- EXERCISE AIM
Copy the entries from the very start through the line that contains "pyautogui.click(x=231, y=444)", swapping each "screenshot" for "screen capture" and leaving everything else unchanged.

- DATA PROVIDED
# # # #

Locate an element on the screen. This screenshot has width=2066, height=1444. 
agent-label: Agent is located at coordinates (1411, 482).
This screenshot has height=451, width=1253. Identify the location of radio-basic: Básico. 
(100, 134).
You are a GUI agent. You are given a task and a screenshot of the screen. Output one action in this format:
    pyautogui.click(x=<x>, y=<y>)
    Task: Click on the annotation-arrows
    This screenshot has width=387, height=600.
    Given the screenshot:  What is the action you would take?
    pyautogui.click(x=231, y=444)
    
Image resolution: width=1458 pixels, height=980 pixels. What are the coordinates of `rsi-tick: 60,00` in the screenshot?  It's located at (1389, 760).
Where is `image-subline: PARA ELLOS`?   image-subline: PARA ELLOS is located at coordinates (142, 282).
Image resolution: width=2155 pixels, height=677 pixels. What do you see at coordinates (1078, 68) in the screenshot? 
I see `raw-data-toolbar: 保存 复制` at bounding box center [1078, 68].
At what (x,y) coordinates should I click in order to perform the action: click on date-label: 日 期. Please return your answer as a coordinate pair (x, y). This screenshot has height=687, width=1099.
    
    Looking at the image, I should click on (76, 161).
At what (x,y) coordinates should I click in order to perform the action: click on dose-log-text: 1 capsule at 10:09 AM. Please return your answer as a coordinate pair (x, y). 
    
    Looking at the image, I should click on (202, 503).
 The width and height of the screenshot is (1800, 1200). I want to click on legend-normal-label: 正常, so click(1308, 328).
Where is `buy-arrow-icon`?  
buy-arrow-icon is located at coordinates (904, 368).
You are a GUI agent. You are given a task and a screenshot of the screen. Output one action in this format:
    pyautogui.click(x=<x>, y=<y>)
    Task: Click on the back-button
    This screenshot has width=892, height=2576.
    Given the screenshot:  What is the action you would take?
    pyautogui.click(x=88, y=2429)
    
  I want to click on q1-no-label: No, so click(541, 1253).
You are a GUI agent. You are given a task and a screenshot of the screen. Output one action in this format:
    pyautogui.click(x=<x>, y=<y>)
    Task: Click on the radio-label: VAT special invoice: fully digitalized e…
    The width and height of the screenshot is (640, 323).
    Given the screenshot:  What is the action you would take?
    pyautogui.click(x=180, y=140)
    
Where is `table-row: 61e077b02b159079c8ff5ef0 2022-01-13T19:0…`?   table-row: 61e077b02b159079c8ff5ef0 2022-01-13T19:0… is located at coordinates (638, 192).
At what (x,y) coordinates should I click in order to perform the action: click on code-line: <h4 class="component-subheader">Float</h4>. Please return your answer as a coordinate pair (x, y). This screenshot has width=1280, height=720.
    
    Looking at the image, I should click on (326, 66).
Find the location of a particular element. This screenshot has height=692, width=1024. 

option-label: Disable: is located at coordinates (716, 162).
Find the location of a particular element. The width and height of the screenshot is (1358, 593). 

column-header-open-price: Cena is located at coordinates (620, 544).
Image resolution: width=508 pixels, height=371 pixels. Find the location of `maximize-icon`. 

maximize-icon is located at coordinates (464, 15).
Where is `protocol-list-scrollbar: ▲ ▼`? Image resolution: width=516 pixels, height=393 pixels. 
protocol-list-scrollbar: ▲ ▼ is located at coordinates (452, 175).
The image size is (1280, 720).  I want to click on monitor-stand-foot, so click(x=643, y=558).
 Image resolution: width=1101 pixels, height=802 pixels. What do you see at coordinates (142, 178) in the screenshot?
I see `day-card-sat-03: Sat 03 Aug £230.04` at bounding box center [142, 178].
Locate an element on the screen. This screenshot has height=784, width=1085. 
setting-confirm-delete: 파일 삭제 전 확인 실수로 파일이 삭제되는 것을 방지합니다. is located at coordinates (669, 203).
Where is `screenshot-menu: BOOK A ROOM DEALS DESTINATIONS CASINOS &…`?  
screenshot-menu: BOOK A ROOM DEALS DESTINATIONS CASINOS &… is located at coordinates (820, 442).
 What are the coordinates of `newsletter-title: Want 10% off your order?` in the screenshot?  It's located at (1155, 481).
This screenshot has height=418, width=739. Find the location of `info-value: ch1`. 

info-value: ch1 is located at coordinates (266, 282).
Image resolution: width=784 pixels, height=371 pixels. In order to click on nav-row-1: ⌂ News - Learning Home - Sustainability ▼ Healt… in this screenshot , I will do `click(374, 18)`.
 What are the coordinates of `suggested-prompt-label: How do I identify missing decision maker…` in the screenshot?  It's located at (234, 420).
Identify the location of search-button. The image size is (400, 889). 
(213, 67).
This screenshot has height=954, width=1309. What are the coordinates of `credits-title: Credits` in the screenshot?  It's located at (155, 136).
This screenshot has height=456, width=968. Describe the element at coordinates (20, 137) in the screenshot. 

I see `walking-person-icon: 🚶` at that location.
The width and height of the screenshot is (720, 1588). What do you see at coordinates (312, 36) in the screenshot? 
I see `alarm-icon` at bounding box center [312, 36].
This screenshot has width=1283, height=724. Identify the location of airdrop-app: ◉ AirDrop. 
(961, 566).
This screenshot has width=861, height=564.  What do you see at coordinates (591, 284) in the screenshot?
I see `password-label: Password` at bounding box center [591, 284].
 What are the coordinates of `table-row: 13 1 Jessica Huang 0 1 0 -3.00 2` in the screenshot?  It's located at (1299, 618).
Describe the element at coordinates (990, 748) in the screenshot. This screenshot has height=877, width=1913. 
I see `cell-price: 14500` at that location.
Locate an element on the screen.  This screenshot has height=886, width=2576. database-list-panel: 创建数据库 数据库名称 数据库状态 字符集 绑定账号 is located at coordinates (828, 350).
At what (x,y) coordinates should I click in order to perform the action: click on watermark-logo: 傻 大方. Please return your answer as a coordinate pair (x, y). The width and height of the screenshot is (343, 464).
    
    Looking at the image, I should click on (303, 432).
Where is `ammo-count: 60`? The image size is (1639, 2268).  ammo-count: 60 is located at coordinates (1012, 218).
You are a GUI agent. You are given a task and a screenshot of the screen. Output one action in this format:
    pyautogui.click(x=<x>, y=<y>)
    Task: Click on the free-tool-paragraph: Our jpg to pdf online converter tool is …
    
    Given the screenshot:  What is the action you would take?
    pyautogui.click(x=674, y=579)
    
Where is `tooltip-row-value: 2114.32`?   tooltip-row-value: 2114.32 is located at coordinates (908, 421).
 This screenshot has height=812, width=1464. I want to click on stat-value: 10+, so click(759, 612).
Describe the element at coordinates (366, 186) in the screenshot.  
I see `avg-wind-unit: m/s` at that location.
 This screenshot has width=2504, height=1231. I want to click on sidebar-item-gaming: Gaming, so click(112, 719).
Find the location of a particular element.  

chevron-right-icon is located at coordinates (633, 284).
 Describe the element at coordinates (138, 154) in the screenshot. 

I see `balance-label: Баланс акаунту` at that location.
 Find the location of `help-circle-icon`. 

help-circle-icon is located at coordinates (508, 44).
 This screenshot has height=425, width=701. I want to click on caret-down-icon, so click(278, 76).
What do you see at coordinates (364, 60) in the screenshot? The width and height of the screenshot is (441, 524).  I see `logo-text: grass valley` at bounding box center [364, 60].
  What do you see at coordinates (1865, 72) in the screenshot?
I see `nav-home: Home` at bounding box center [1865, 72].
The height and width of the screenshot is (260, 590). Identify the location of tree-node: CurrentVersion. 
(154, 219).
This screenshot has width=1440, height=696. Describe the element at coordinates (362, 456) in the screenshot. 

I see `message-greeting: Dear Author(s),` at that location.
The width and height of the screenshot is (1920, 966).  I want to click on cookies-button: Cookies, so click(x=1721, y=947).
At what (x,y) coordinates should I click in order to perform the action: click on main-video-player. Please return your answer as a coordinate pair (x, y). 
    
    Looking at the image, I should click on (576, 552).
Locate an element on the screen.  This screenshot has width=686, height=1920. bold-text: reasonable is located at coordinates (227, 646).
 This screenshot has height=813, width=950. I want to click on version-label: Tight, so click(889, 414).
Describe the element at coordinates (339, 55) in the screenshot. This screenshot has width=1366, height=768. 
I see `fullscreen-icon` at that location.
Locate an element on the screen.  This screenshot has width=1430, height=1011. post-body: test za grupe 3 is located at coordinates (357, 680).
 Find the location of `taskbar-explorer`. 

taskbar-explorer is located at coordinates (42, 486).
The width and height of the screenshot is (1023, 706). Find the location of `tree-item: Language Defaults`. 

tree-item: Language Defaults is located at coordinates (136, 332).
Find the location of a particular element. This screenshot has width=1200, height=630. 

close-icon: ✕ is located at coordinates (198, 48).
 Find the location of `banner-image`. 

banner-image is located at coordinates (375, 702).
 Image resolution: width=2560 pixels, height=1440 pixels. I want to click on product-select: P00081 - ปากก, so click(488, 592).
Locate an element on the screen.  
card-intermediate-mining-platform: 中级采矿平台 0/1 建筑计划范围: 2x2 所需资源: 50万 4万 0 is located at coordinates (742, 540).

# # # #

- RESPONSE BELOW
Locate an element on the screen. This screen capture has width=2066, height=1444. 
agent-label: Agent is located at coordinates (1411, 482).
This screen capture has height=451, width=1253. Identify the location of radio-basic: Básico. 
(100, 134).
You are a GUI agent. You are given a task and a screen capture of the screen. Output one action in this format:
    pyautogui.click(x=<x>, y=<y>)
    Task: Click on the annotation-arrows
    This screen capture has width=387, height=600.
    Given the screen capture:  What is the action you would take?
    pyautogui.click(x=231, y=444)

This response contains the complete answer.